Ne pensez pas, ma chère cousine, qu'il suffise de dire: allez quérir telles choses pour les avoir, très-souvent on ne trouve rien du tout. Mais supposez que l'on trouve ce que l'on veut, il faut commencer par donner de l'argent; de manière que, sans avoir encore rien mangé, votre repas est compté et payé, car on ne permet au maître de l'hôtellerie que de vous donner le logement.

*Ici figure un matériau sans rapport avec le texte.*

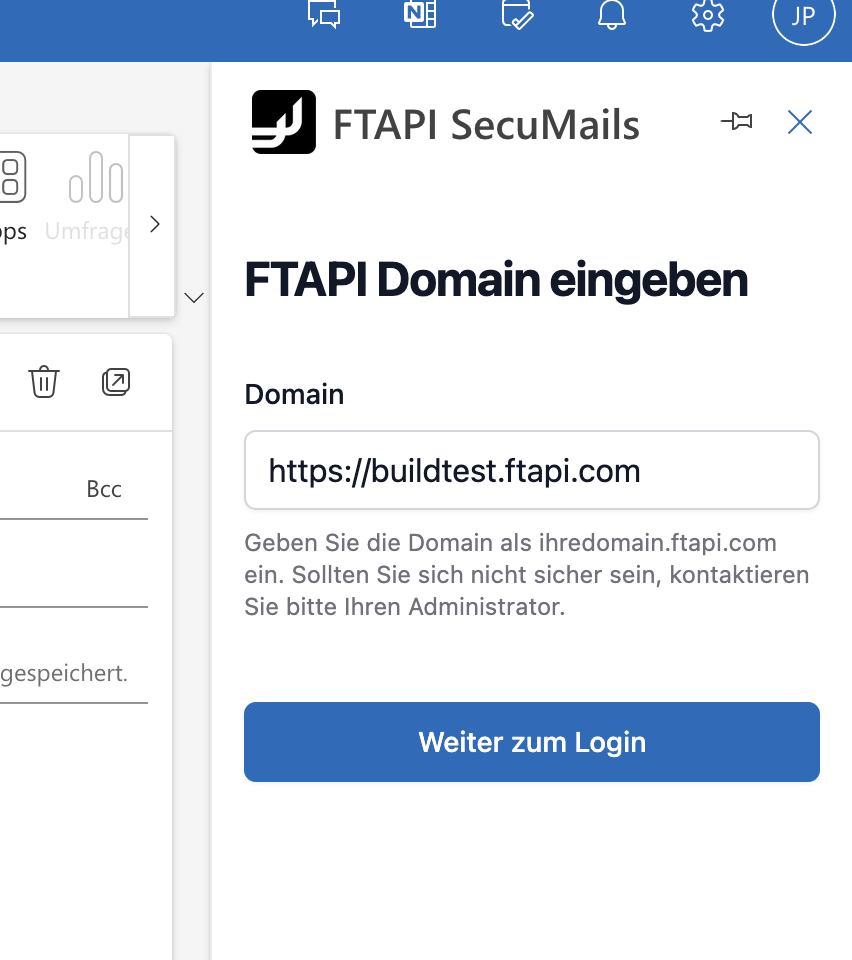Pin the FTAPI SecuMails task pane
The height and width of the screenshot is (960, 852).
737,122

Ils disent pour raison qu'il n'est pas juste qu'un seul profite de l'arrivée des voyageurs, et qu'il vaut mieux que l'argent se répande en plusieurs endroits[26].

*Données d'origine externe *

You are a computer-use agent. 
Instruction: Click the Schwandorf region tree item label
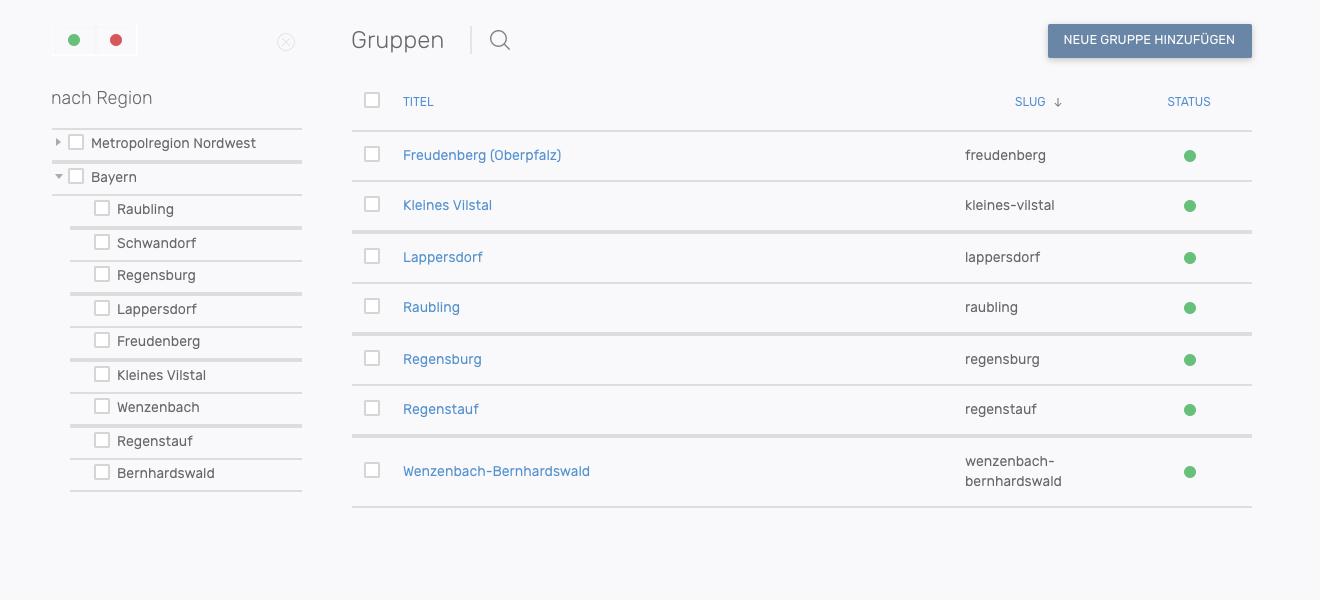point(156,243)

L'on n'entre en aucun lieu pour dîner; l'on porte sa provision, et l'on s'arrête au bord de quelque ruisseau où les muletiers font manger leurs mulets. C'est de l'avoine ou de l'orge avec de la paille hachée qu'ils ont dans de grands sacs; car pour du foin, on ne leur en donne point. Il n'est pas permis à une femme ou à une fille de demeurer plus de deux jours dans une hôtellerie sur les chemins, à moins qu'elle n'ait des raisons très-apparentes. En voilà assez pour que vous soyez informée des hôtelleries, et de la manière dont on y est reçu.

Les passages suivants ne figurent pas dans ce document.